What you will do
Lay out every line of the rows below as a Markdown table with two columns, Number and Line, and skip any blank lines.

## start Supplied information

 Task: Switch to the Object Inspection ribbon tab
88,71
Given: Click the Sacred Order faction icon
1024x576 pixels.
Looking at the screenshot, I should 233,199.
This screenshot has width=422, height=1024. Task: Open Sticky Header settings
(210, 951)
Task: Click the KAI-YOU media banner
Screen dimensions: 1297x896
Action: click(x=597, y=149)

## end Supplied information

Result for this task
| Number | Line |
|---|---|
| 1 |  Task: Switch to the Object Inspection ribbon tab |
| 2 | 88,71 |
| 3 | Given: Click the Sacred Order faction icon |
| 4 | 1024x576 pixels. |
| 5 | Looking at the screenshot, I should 233,199. |
| 6 | This screenshot has width=422, height=1024. Task: Open Sticky Header settings |
| 7 | (210, 951) |
| 8 | Task: Click the KAI-YOU media banner |
| 9 | Screen dimensions: 1297x896 |
| 10 | Action: click(x=597, y=149) |